After the bony acetabulum (hip socket) and the inner of the thigh bone have been prepared by fraising and/or rasping, the artificial acetabulum (acetabular shell and acetabular liner) are anchored with bone cement. 3 different anchoring techniques are differentiated:
During the cementless hip replacement surgery, the artificial acetabulum and the femoral hip stem are pressed into the prepared bone bed (so-called Press-Fit technology), or the acetabulum is screwed. In addition to that, bone screws can be used. The rough surfaces make it possible that the bone grows into or onto the material. A requirement is a good bone quality. This method is particularly suitable for young patients.
During cemented hip replacement surgery, the artificial acetabulum, which is made of polyethylene, and the femoral hip stem are anchored with the so-called bone cement into the bone. Bone cement is a synthetic substance that intermeshes with the trabeculae and fixes the artificial hip replacement immediately and safely. It is not necessary that the bone grows into or onto this material, so that this method is also suitable for elderly patients, proven by very good long-term results.
During hybrid hip replacement surgery, both aforementioned surgery techniques (cementless hip replacement and cemented hip replacement) are combined. In most cases, the artificial acetabulum is implanted cementlessly, but the femoral hip stem is cemented. This has advantages in the area of the femoral hip stem, especially if the bone quality is not very good. The hip stem has to be fixed much alike a wedge in a pipe. The artificial acetabulum can be fixed cementlessly and safely, even in case of bad bone quality, because shear stress does not occur.
The total hip replacement surgery is the most frequent and successful orthopedic surgery. According to huge so-called retrospective cohort study, we know that elderly patients from 65 years on have a chance of 90% to lead a life that is free or almost free from medical complaints and actively take part in daily life.

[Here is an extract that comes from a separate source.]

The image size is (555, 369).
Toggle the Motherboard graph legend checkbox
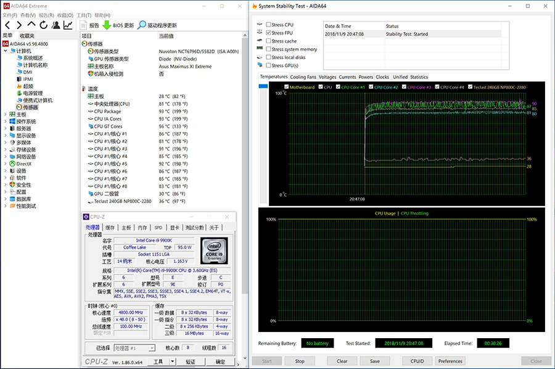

Even 16 years after surgery, the hip replacements works smoothly in 80% of all patients. Due to its outstanding treatment results, the artificial hip replacement is also used to treat younger patients who want to remain active and mobile despite their irreversible hip damage.

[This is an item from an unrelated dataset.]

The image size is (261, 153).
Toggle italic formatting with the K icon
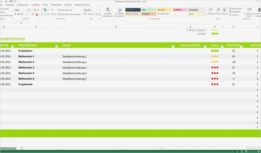(19, 14)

The right choice of suitable total endoprosthesis and the anchoring method depends on the cause of the disease, age, gender, bone quality and the individual needs of the patient. An alternative to the classic total endoprosthesis of the hip for younger patients is a short femoral stem hip prosthesis. The health condition and the expectations of the patients determine the individually adequate implant option.

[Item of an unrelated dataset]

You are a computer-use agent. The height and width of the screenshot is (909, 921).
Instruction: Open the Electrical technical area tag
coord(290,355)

The early phase after hip replacement surgery is accompanied by an optimal pain therapy: state-of-the-art catheters and PCA pumps (PCA – patient controlled anesthesia) as well as well-tolerated drugs. You will touch your hip replacement the first time one day after surgery.
Subject to the chosen surgical access, excessive movements should be avoided in the first 4-6 weeks because the joint capsule surrounding the hip joint has to grow as well as (as far as it was necessary to detach them) detached muscles. Hip joint dislocation with a removal of the prosthetic head from the prosthetic socket has to be prevented. (The anchorage of the prosthesis in the bone is not affected.)
The hip joint is stabilized due to recovery progress and muscle growth over time. A hip dislocation is then very rare, e. g., as a result of an accident. But certain movements and postures are not permitted in the early recovery stage. However, a gentle full load of the joint should occur soon. It is accomplished in the first weeks by using crutches.
Sleeping on the operated hip is permitted early after the surgical wound has healed. Sleeping on the opposite side should be supported by a pillow between the knees within the first 4-6 weeks.